The story: Maya
Spoilerish comments below -- please read the story first! (And the previous post if you haven't already...)
First off, if you did take a moment to read the story, thank you. If you didn't, it only takes about two minutes, to why not go do so now?
I like this story for reasons I'll get into, but I'm plagued by the idea it is too short. I would love to have the facility of Robert Silverberg to spin a luxurious novella-length tale around a plot of this sort, allowing the reader to sink into a world and the characters in the manner of his haunting "Sailing to Byzantium". Perhaps the biggest benefit of such an approach would be a greater chance of achieving the desired emotional impact at the end. As the author, I read in the emotional resonance I want, but I have no idea if the same occurs for someone coming to it cold.
Whatever I might wish, though, I find myself constantly striving for the shortest and quickest resolution to whatever I am writing.

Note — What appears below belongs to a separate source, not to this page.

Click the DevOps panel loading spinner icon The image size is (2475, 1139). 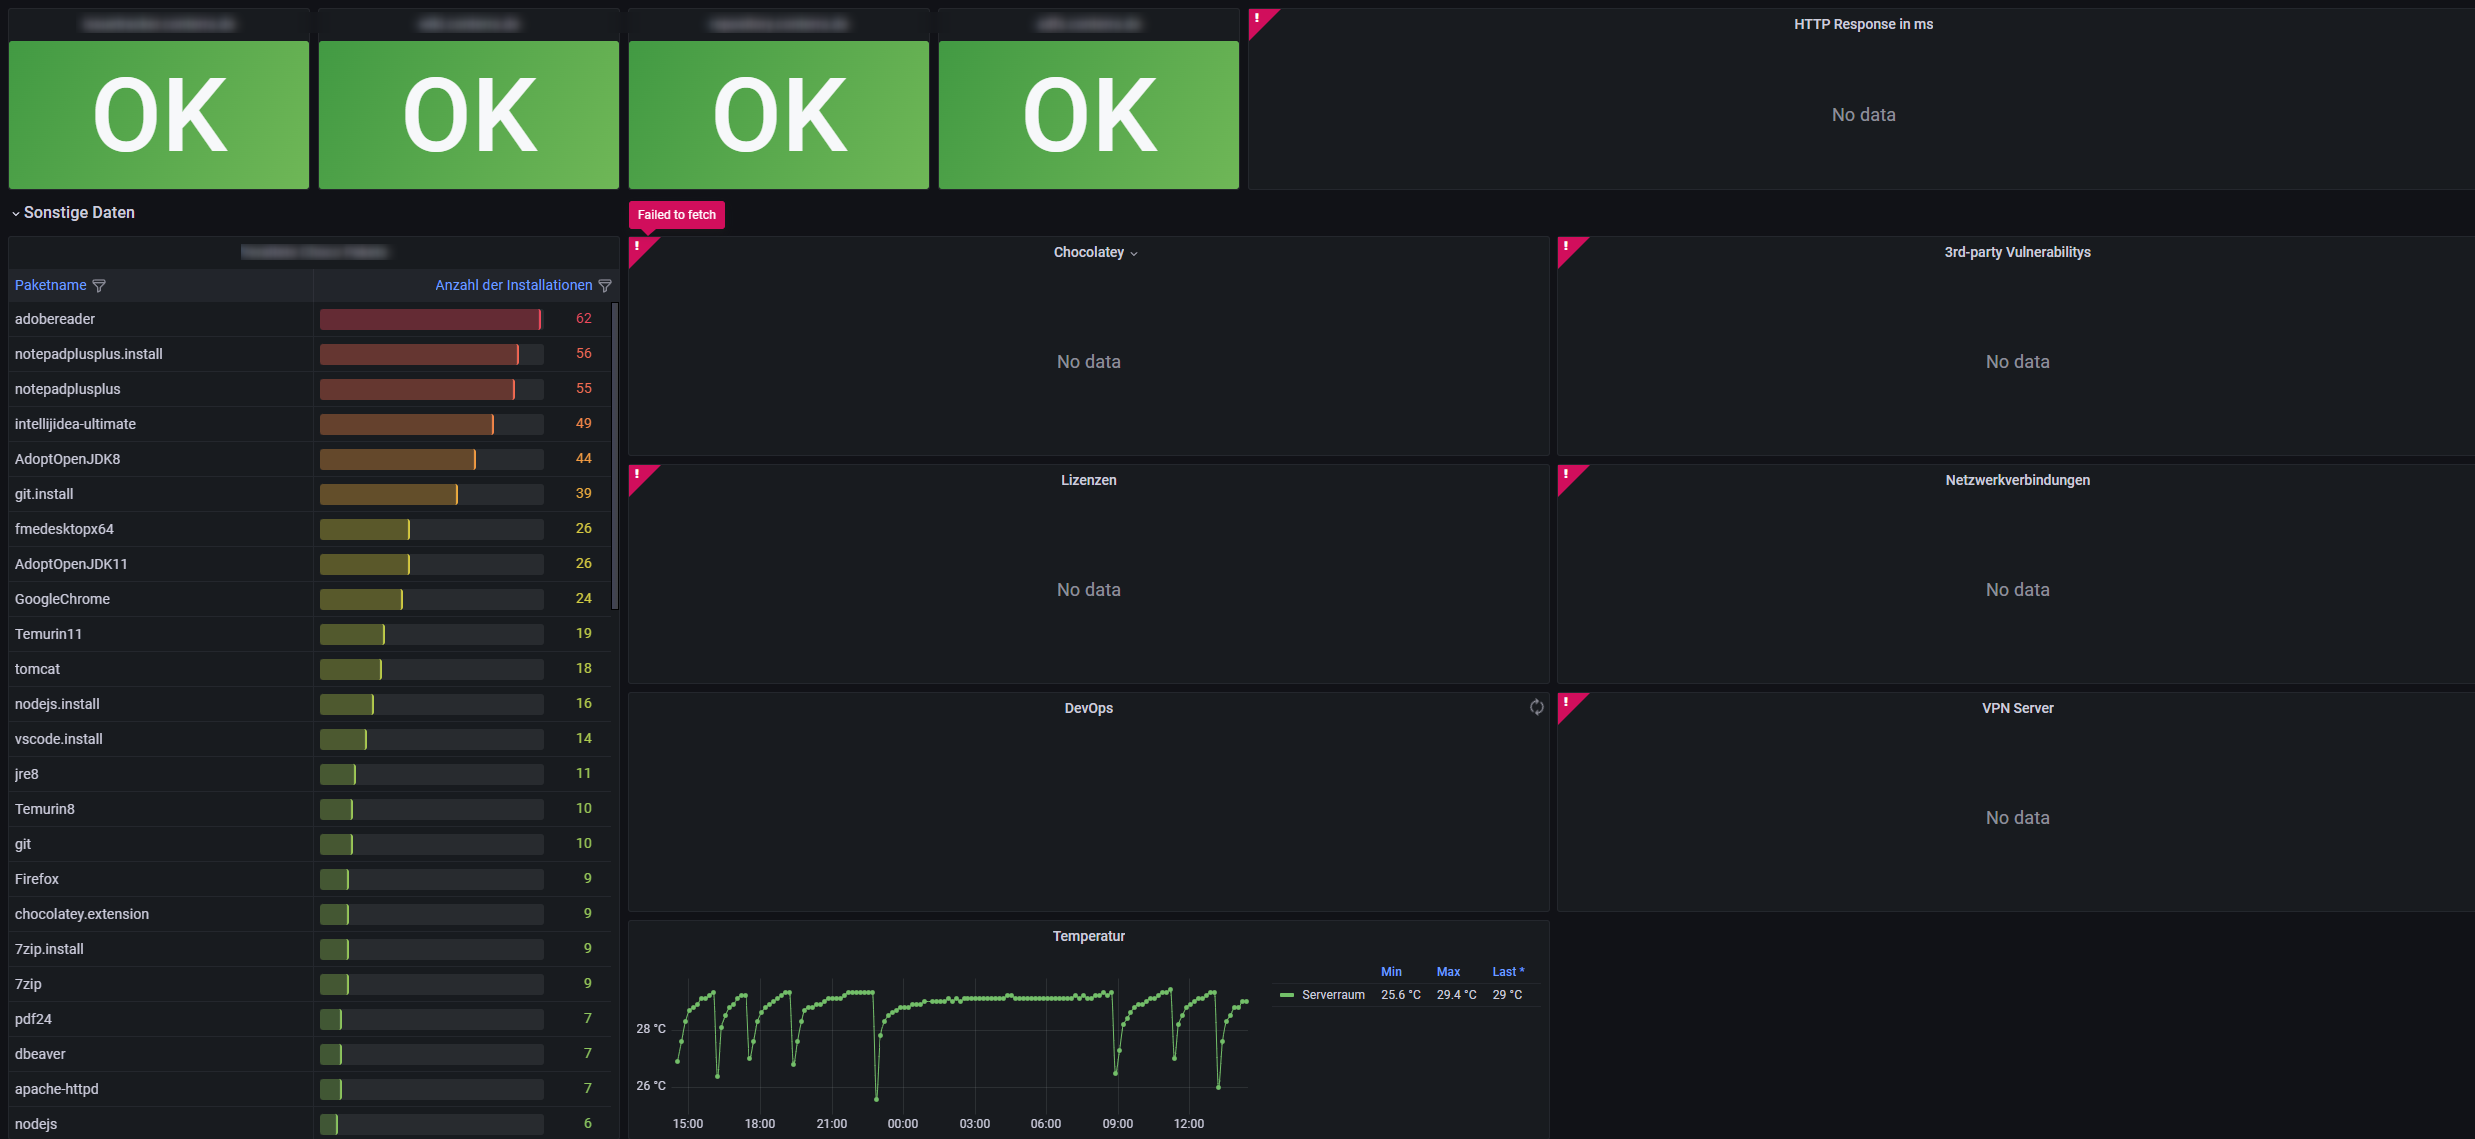[1536, 708]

I like to think it's a sort of modern style and not sheer laziness.
It's not much of a stretch to admit I'm the immature dolt of the story...except in real life I'm the one who happens to know how to program.
Speaking of Silverberg, he is both a very favorite author of mine and a big inspiration for this story. I'm on a probably-lifelong mission to read all the Silverberg I can (his oeuvre is quite massive), and a common theme of his work is a couple working out their problems against he backdrop of time or space. I had thoughts at the time of dedicating the story to him, since it couldn't have existed without him.
I was congratulated for the clever use of the title and name of the wife, as "Maya" is a goddess of illusion, which was very appropriate to the story. However, I was not in fact so smart...I was making a reference to Maya Lin, designer of the Vietnam War Memorial and all-around artist. Fortunately for me, both sources work well and resonate, so it's a happy accident (unless Maya Lin was also named after the goddess, in which case it's indirectly intentional...)
An additional inspiration for the story (where "inspiration" means "I ripped off the concept wholesale") is a short Alan Moore comic story about a world in which superheroes have been placed in a ghetto, surrounded by an encroaching darkness that will annihilate them. I can't find the title of the story at the moment, but will update this post when I get home from vacation. In any case, the last frame of the story has always stayed with me, a picture of a top-hatted Victorian superhero looking beyond a fence at the coming darkness, with the thought:
Perhaps it is an illusion, borne of the distance...
I decided to build on that, and combined it with an idea from a story I wrote in High School, about a guy living in a fantasy world in his basement and starving himself to death while the world wandered on by. In thinking about a universe disappearing in shrinking concentric circles around this couple, it seemed fitting that the universe would eventually be composed of their bedroom, the place where they could continue to try to shut out the events of the world and interact with each other at the most intimate level.
For me, the story is all about the point where she loses language, yet they continue on. That part gets me every time.